The rise of China and its resultant impact on the world order has raised questions about the impact of a rising power on multilateral processes. The post-2008 crisis world has been characterised by a sustained backlash against lopsided benefits accrued via globalisation, rise of populism and an increased antipathy towards multilateral dealings by the US — the leading power in several international institutions. This has further come under the scanner amid the pandemic as the US leadership — which had been on display during the 2008 crisis and the 2014 Ebola crisis — has been conspicuously missing.

It must be noted that multilateral frameworks were under stress even before the pandemic hit. What the COVID-19 is expected to do is to exacerbate the already prevailing trends when it comes to multilateralism, especially the ones in which the US is a leading member. Having long been used by strong states to further their influence, the post World War II multilateralism had been largely ‘American-centric.’ It is the rise of other powers that are now questioning this arrangement in order to cement their position and derive resultant benefits without alienating the major powers.

But what do these developments mean for multilateral organisations that are not driven by a US membership — how does the post-COVID-19 world order impact their functioning and agenda, seen through the case of BRICS.

What the COVID-19 is expected to do is to exacerbate the already prevailing trends when it comes to multilateralism, especially the ones in which the US is a leading member.

Here, the key will be to focus on two aspects of multilateralism — the impact of any future decline of global international institutions on prospects of BRICS cooperation as well as the internal dynamics of BRICS members and what it means for its existence as a multilateral institution in the short to medium term.

Why multilateralism matters for BRICS

For some time now, ‘weaker states’ have sought to set up multilateral institutions ‘suited to their own specific goals and identities,’ removed from the global hegemonic order. Unlike a hegemonic power, emerging powers find it difficult to strike out on their own and hence rely on multilateral institutions to achieve their goals. In a similar vein, for the past decade, BRICS countries have sought to improve coordination of issues of mutual interest. This continued BRICS cooperation has been based on specific calculations made by the member-states in terms of their defined national interests and achievement of foreign policy goals. The main causes include reform of Bretton Woods institutions, enhance regional power of individual member states, help in achievement of foreign policy goals of individual member states as well as increase cooperation with the rising power to ‘bind’ it among formal institutional structures.

This has led to annual summit meetings of the heads of state, establishment of the New Development Bank, setting up of the Contingency Reserve Arrangement — as some of the key achievements — with the NDB receiving ‘AA+ long-term issuer credit ratings from S&P and Fitch and AAA foreign currency long-term issuer rating from Japan Credit Rating Agency (JCR).’ Also, the countries have made a collective demand for reform of global financial institutions and even coordinated positions at the G20 summit.

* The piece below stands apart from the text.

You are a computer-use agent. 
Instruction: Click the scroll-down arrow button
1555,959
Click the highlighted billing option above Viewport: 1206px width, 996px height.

In fact, ‘strengthening and reforming the multilateral system’ remains a key principle of cooperation among BRICS, as is evident from the 2019 Brasilia summit declaration. This highlights not just overlapping concerns among BRICS countries, but also the extent to which cooperation is based on activities of other multilateral institutions. Given that BRICS countries on their own are not in a position to mount global efforts to deal with large-scale crisis, a paralysis at the level of other multilateral institutions negatively affects agenda formation in BRICS. This takes place through an undermining of the strategic calculation that had led member states to cooperate within the BRICS framework to achieve the benefits accrued through a collective approach in international organisations.